The investigation results demonstrate a linear character of the dependence of measurement result errors upon the input data errors ΔХ{(tn). In addition, the transformation function calculation f = ΔY{(tn)/ΔХ{(tn) gives its steady state value f = 1,0, i.e. a computing component does not transform the input data error, and does not reverse its sign.

For the iterative procedures, the input data errors do not affect the final measurement result, and its accuracy. The measurement error values Δуn depend on the iteration number, and decrease with the increasing number. Of particular interest is the behavior of the function of transforming the input data errors: first, its values are dependent upon the number of iterations; second, f < 1, which clearly shows that the input data errors decrease with the increa­sing number of iterations; and third, the availability of values f = 0 indicates that the function of transforming the input data errors is able to «swallow up» the input data error at the end of the computational procedure.

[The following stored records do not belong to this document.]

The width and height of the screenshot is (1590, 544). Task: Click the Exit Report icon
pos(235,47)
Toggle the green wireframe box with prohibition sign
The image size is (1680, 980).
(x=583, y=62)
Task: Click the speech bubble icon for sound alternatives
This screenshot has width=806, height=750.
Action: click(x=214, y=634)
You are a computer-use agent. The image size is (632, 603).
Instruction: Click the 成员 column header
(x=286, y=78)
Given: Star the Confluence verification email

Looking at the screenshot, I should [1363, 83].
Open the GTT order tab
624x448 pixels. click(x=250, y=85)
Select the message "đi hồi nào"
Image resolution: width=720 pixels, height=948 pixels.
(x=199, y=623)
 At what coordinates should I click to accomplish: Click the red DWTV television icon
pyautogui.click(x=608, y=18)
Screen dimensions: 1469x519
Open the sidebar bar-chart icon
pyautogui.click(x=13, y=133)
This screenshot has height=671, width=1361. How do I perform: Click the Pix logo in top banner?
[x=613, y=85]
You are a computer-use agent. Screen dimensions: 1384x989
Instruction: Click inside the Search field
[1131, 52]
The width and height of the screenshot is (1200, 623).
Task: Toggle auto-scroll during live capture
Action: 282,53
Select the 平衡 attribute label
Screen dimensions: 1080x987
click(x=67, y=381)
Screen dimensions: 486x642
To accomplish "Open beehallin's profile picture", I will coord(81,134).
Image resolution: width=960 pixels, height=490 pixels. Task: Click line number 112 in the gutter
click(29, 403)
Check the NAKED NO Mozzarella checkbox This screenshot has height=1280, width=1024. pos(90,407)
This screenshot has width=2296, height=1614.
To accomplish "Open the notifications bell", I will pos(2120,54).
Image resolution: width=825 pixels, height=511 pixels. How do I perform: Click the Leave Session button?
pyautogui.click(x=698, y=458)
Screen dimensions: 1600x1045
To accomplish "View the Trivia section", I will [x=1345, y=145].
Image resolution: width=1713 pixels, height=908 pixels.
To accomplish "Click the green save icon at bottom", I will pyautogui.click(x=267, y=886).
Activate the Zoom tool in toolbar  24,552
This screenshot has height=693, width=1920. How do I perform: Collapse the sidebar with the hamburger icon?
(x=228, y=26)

For the linear-chain structures, data have been obtained for a predominantly linear dependence of the measurement error Δs on the input data error Δх, and for the absence of the chain’s transformation function f dependence on the input data errors Δх.

For the computing components having a cyclic structure, typi­cal is the same dependence of measurement errors Δt on the input data errors and on the behavior of transformation function ft/x which are specific to the above mentioned computing components that rea­lize iterative procedures. The difference is that the computing components having a cyclic structure realize the so-called (sub)space iteration as opposed to the time iteration specific to the computing components considered.

The computing components having a complicated structure (e.g. serial-cyclic, serial-parallel, etc.) demonstrate the dependence of measurement errors on the input data errors which is specific to the linear link that, with such a structure, is determinative for eva­luating the measurement error. Also the function of transforming the input data errors behaves similarly.